Mammalian target of rapamycin (mTOR) regulates cell growth, cell differentiation and
protein synthesis.
Rapamycin, an inhibitor of mTOR, has been widely used as an
immunosuppressant and anti-
cancer drug. Recently,
mTOR inhibitors have also been reported to be a potential anti-epileptic
drug, which may be effective when used in young patients with genetic
epilepsy. Thus, a suitable dose of
rapamycin which can maintain the normal function of mTOR and has fewer side effects ideally should be identified.

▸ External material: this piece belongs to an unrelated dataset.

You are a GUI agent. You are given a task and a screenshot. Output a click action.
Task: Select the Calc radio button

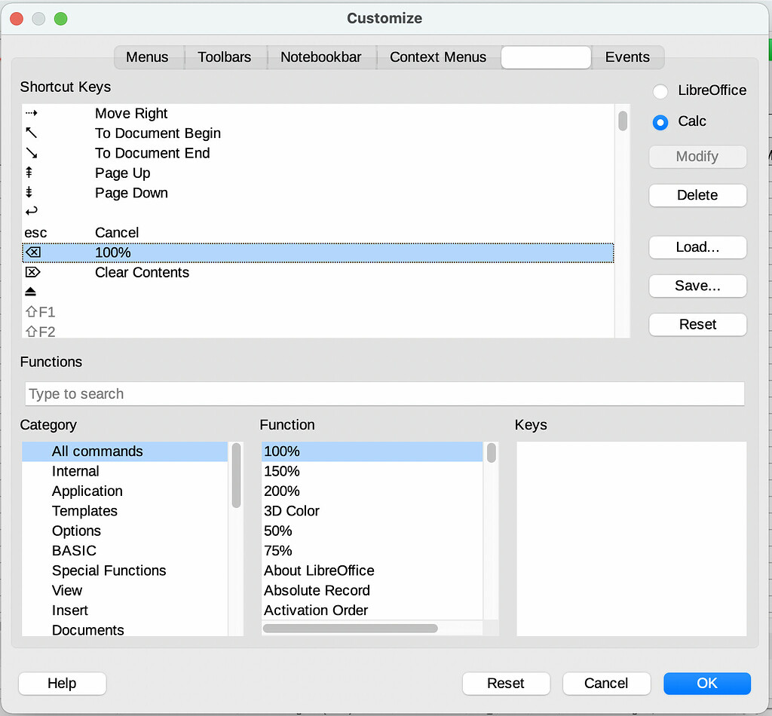click(x=660, y=122)
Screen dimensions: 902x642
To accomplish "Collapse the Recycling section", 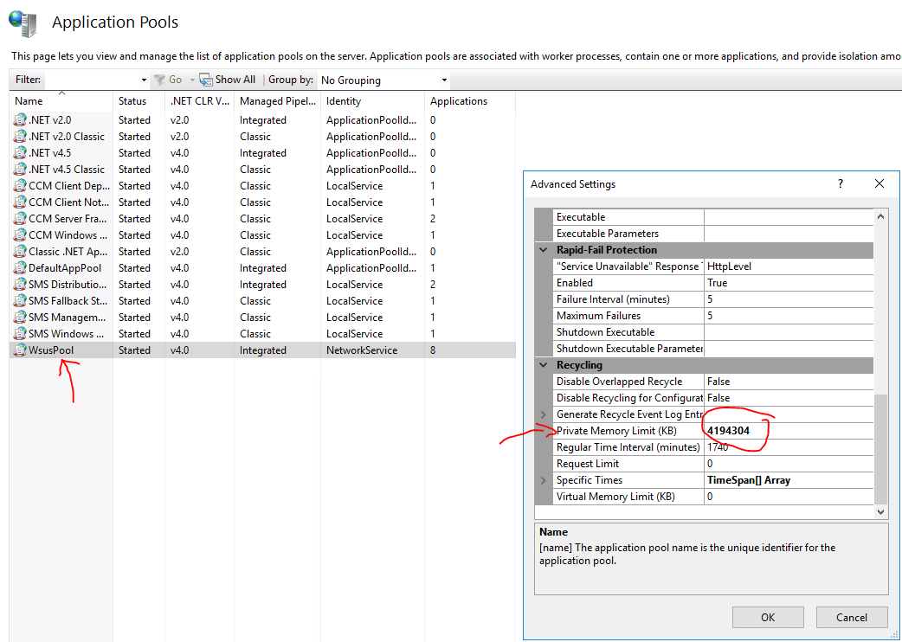I will coord(544,365).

In the present study, we first detected changes in marker
proteins of mTOR signaling pathway during development. Then we determined the dose of
rapamycin by treating rats of 2 weeks of age with different doses of
rapamycin for 3 days and detected its effect on mTOR pathway. Young rats were then treated with a suitable dose of
rapamycin for 4 weeks and the effect of
rapamycin on mTOR, development and immunity were investigated. We found that the expression of the marker
proteins of mTOR pathway was changed during development in brain hippocampus and neocortex. After 3 days of treanent, 0.03 mg/kg
rapamycin had no effect on phospho-S6, whereas 0.1, 0.3, 1.0 and 3.0 mg/kg
rapamycin inhibited phospho-S6 in a dose-dependent manner. However, only 1.0 mg/kg and 3.0 mg/kg
rapamycin inhibited phospho-S6 after 4 weeks treatment of
rapamycin. Parallel to this result, rats treated with 0.1 and 0.3 mg/kg
rapamycin had no obvious adverse effects, whereas rats treated with 1.0 and 3.0 mg/kg
rapamycin showed significant decreases in body, spleen and thymus weight. Additionally, rats treated with 1.0 and 3.0 mg/kg
rapamycin exhibited
cognitive impairment and anxiety as evident by maze and open field experiments. Furthermore, the content of IL-1β,
IL-2, IFN-γ, TNF-α in serum and cerebral cortex were significantly decreased in 1.0 and 3.0 mg/kg
rapamycin-treated rats. The expression of DCX was also significantly decreased in 1.0 and 3.0 mg/kg
rapamycin-treated rats. However, rats treated with 1.0 mg/kg
rapamycin exhibited fewer and milder side effects than those treated with 3.0 mg/kg. In summary, all these data suggest that there is not a
rapamycin dose that can inhibit mTOR for
epilepsy without causing any side effects, but 1 mg/kg may be the optimal dose for young rats for suppressing mTOR with relatively few side effects.